TD Bank (TD) Q3 2025 earnings summary
Event summary combining transcript, slides, and related documents.
Q3 2025 earnings summary
4 Mar, 2026Executive summary
Q3 2025 delivered strong financial performance with reported net income of $3.3B–$3.336B, adjusted net income of $3.871B–$3.9B, and adjusted EPS of $2.20, driven by robust fee and trading income, and volume growth in Canadian Personal and Commercial Banking.
Strategic actions included leadership and board renewal, partnership with Fiserv, completion of U.S. balance sheet restructuring, and continued U.S. BSA/AML remediation.
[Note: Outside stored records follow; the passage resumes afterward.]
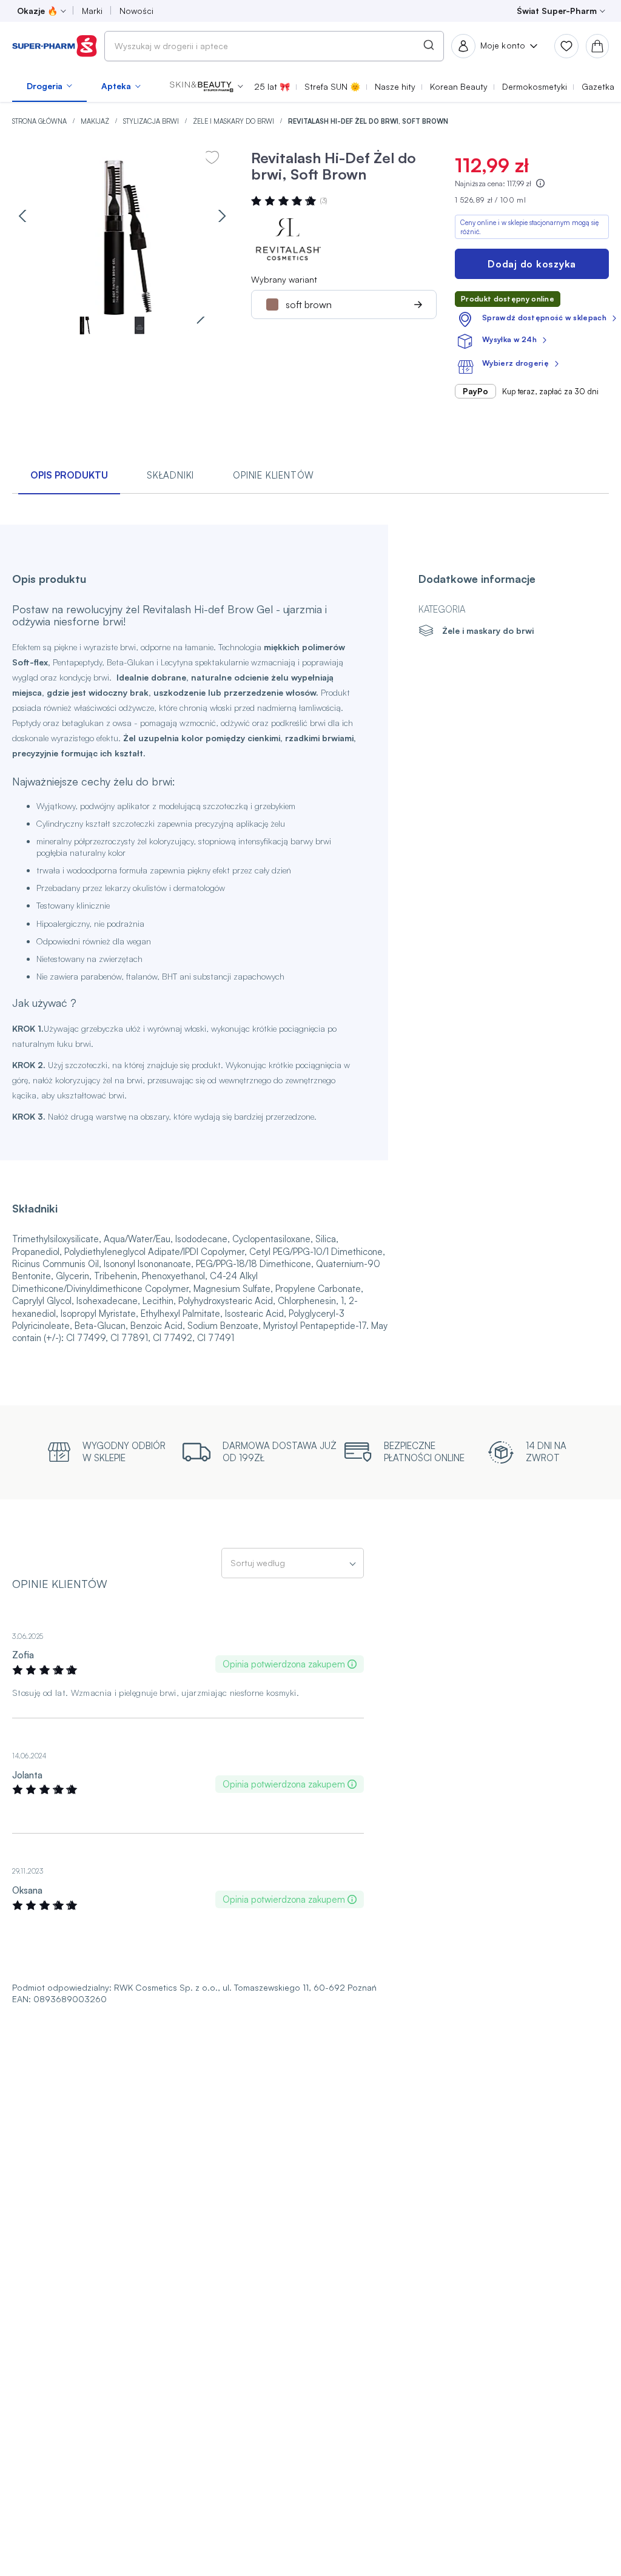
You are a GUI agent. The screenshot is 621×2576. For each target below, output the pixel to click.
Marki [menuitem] (92, 10)
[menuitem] (49, 86)
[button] (206, 86)
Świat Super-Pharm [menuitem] (557, 10)
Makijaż (96, 121)
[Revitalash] (287, 239)
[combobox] (274, 46)
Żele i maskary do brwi (234, 121)
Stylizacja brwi (152, 121)
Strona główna (40, 121)
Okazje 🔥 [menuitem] (37, 10)
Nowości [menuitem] (136, 10)
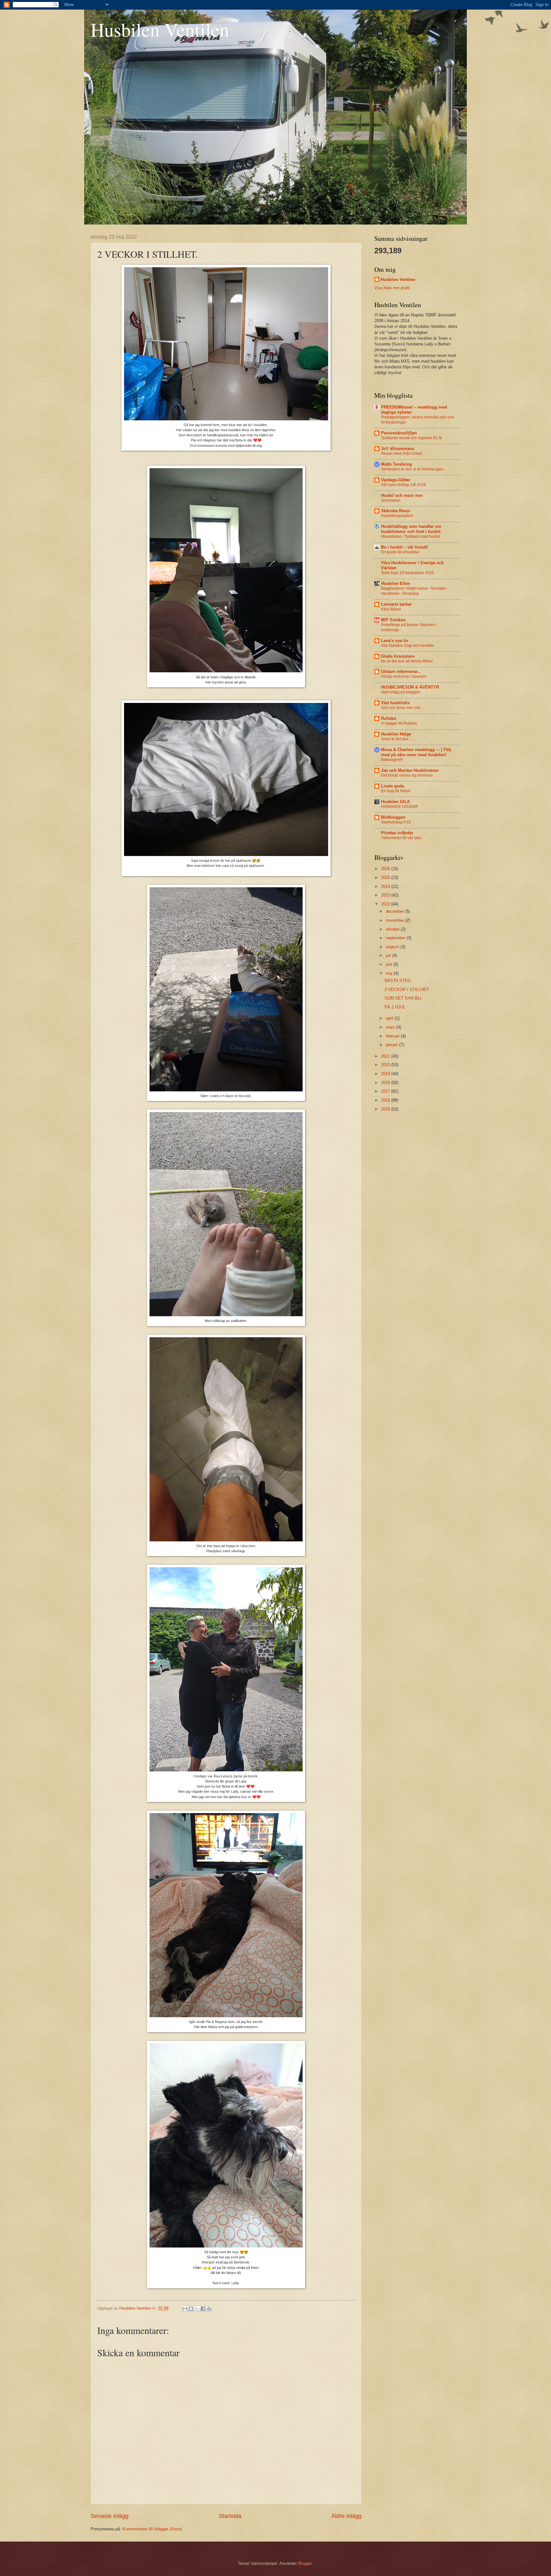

Structural cost reduction initiatives and a new restructuring program are underway, targeting $550–$650 million in annual pre-tax savings.
Sale of Schwab shares in Q2 2025 generated a net gain of $8.6B and boosted CET1 capital by 238 bps.
Share buyback program ongoing, with 45.5–46 million shares repurchased for over $4 billion, and a commitment to an $8 billion NCIB.
Financial highlights
Q3 2025 total revenue was $15.3B–$15.6B, up 8%–10% year-over-year, supported by higher fee income, trading revenue, and volume growth in Canadian banking.
Provision for credit losses (PCL) was $971M, down $101M year-over-year, with impaired PCLs decreasing quarter-over-quarter.
CET1 capital ratio stood at 14.8%, reflecting strong capital generation and share buybacks.
Efficiency ratio was 55.7% reported, 57.8% adjusted; ROE was 11.3% reported, 13.2% adjusted.
Allowance for credit losses was $9.7B as of July 31, 2025.
Outlook and guidance
Fiscal 2025 adjusted expense growth expected at the upper end of 5%–7% range, reflecting governance, control, and business growth investments.
U.S. BSA/AML remediation and related investments projected at ~$500 million pre-tax in both fiscal 2025 and 2026.
Fiscal 2025 PCL results anticipated within the 45–55 bps range.
U.S. Retail non-interest expenses expected to grow in the mid-single digit range for fiscal 2026.
Strategic review underway, with new targets to be presented at Investor Day in September 2025.